Sedangkan ibadah-ibadah yang bentuk pekerjaannya tidak memiliki keserupaan dengan adat kebiasaan tidak disyaratkan adanya niat di dalamnya. Contohnya seperti iman kepada Allah, ma’rifat, khauf, Raja’, niat, membaca al-Quran dan beberapa dzikir. Maka, dalam contoh-contoh ini tidak disyaratkan niat karena bentuk pekerjaannya tidak memiliki keserupaan dengan adat kebiasaan.
Kedua: Disyaratkannya penentuan niat secara spesifik di dalam ibadah-ibadah yang bisa tertukar jika tidak ditentukan secara jelas.

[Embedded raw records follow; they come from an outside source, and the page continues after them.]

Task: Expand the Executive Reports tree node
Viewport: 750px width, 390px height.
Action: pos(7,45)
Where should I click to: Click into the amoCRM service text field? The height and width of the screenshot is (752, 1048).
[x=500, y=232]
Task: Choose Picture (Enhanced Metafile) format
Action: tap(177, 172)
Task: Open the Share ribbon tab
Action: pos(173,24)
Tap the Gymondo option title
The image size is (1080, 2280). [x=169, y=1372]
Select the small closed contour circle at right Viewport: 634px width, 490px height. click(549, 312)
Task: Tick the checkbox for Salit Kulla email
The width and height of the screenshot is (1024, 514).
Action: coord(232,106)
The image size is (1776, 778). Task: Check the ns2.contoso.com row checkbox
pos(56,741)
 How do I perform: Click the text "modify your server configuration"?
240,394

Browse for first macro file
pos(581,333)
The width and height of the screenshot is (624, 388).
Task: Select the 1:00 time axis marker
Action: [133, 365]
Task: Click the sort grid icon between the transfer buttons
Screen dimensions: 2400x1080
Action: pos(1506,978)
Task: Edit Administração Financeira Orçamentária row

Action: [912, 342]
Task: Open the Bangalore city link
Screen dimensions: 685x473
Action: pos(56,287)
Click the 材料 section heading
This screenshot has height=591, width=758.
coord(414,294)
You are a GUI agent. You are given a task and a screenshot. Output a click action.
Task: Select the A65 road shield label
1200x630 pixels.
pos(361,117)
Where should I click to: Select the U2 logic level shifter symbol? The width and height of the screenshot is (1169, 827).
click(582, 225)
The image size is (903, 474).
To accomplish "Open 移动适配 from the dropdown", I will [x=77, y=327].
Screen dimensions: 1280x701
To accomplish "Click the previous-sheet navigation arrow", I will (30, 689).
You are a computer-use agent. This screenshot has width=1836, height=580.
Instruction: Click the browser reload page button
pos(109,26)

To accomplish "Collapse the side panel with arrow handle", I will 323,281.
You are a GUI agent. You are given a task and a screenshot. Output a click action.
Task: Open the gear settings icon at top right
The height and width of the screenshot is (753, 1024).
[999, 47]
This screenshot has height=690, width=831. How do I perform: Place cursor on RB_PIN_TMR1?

Dalil dari pernyataan ini adalah sabda Nabi Muhammad ﷺ yang berupa:
وَإِنَّمَا لِكُلِّ امْرِئٍ مَا نَوَى
Sebagaimana yang dijelaskan Imam an-Nawawi dalam kitab Syarhul-Muhadzdzab. Hal ini menunjukkan dengan jelas disyaratkannya penentuan niat secara spesifik atau ta’yin, karena makna dasar dari niat itu dipahami dari awal hadis:
إِنَّمَا الأَعْمَالُ بِالنِّيَّاتِ
Salah satu contohnya adalah shalat yang mana diharuskan adanya ta’yin khususnya dalam shalat-shalat fardhu, karena shalat Dhuhur dan Ashar memiliki keserupaan dalam pekerjaan dan bentuknya. Maka, dibutuhkan adanya ta’yin yang membedakan antara keduanya dan masih banyak lagi contoh-contoh lain yang tidak dapat kami sebutkan, yang dapat kita pelajari langsung dari kitab-kitab ulama.
Kesimpulannya kaidah al-Umuru bil-Maqashid adalah kaidah yang memiliki cakupan luas dalam bab-bab fikih, karena kaidah ini merupakan kaidah yang membahas masalah niat yang sangat luas sekali cakupannya dalam masail-masail fiqhiyah.